The new-ish contemplative service on the third Sunday evening in the month was over. I've been trying this since September: there are very simple, regular prayers, a reading, and two blocks of music, swirly kaleidoscope patterns projected on the rear wall, a few candles and a bit of smoke, and the Lord joins us in the monstrance. There had been, as usual, a small but appreciative congregation. I was just about to start packing up when Ellie who had attended came back in with the news that 'you've got two more takers who thought it was a 6.30 start'. That turned out to be Malcolm and Dora who are far too regular church members to get something as basic as this wrong. I was very apologetic and in these circumstances you doubt your own self even if you are in the majority. '6 is a bangin' time for me and Katie', Ellie said encouragingly. Once everyone had gone ('Well it's a nice evening for a walk' offered Malcolm) I checked the service register: this service has always been at 6, not 6.30, since I started it. It is fascinating that two people can get this wrong independently. It is the case that evening services at Swanvale Halt are often at 6.30 unless there's a good reason why they shouldn't be (it's a bit early for Compline, for instance) and I suppose in their minds people might group this one with those. I do the same: I still shudder at the memory of the time I turned up late at a service in a neighbouring parish having convinced myself they started at 10.30am, just about on time to preach even if it would have been more help had I presided too. Many has been the time I have waited to see, say, a banns couple at the church only to find they have been waiting at my house where we'd agreed to meet. I strive to stop this and it hasn't happened for a while - but who knows how long my triumph over myself will last?!

Thursday, 16 April 2026

Cyfarthfa Castle Museum

Raven (who used to be Cylene, keep up) now lives considerably up the Rhondda Valley and so I don't see them very often. Yet it's surprisingly doable as a day trip provided the roads are favourable.
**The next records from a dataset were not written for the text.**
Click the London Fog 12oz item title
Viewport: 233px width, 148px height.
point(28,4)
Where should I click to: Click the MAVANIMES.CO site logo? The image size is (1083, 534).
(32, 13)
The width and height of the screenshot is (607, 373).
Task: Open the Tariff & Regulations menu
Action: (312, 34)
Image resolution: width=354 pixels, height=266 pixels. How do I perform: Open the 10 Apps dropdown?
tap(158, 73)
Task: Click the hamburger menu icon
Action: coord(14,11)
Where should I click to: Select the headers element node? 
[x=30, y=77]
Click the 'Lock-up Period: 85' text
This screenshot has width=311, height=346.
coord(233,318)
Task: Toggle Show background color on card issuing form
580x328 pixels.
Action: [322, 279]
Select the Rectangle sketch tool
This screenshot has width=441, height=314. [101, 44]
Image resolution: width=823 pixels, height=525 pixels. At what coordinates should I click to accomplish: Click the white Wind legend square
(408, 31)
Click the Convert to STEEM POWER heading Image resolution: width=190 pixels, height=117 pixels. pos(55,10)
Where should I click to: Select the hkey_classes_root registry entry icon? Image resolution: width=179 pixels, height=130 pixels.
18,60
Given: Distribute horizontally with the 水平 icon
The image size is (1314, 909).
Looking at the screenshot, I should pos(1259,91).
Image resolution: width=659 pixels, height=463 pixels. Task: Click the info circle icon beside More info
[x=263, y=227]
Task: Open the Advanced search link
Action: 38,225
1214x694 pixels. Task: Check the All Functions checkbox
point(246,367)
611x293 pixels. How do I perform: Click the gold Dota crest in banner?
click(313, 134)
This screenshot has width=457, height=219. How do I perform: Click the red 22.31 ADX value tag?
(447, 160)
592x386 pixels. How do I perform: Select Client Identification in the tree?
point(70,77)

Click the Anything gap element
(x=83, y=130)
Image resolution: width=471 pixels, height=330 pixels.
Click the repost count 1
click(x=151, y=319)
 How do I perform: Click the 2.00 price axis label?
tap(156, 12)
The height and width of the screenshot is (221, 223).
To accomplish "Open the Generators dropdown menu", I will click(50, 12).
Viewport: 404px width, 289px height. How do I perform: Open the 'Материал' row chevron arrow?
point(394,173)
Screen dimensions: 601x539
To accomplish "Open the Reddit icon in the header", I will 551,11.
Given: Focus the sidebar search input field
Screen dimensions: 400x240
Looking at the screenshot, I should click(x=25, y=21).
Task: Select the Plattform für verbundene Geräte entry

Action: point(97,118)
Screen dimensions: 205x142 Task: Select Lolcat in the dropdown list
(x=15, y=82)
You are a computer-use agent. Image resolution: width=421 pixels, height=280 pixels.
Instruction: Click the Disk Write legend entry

Yesterday the weather was against us and Raven had an appointment in the middle of the day so although they would like to go to St Fagans one day we in fact stayed local and went to Cyfarthfa Castle, which functions as the municipal museum for Merthyr Tydfil. Even covered with scaffolding (and looking a bit rough in places) few local museum services have settings as grandiose as Cyfarthfa, complete with a park and lake. The Castle was built as the home of the Crawshay family who built their fortune on ironworking, and once they vacated it, oddly, the Council opened part of the ground floor as a museum and the rest as a school. You have to piece this history together from the displays rather than being oriented as you go in, but as we went round them in the wrong direction the task was made especially taxing! The collection is remarkably eclectic as the museum attracted art and artefacts from a variety of well-to-do gentlemen and only later began an effort to represent the social and working history of Merthyr. You are rightly not allowed to overlook the fact that the fantastic wealth of the Crawshays derived from the unspeakable toil of generations of local residents and often involved their injury and harm, exactly as you would expect from Red South Wales, as once was. Maybe that political identity only survives in its museums now.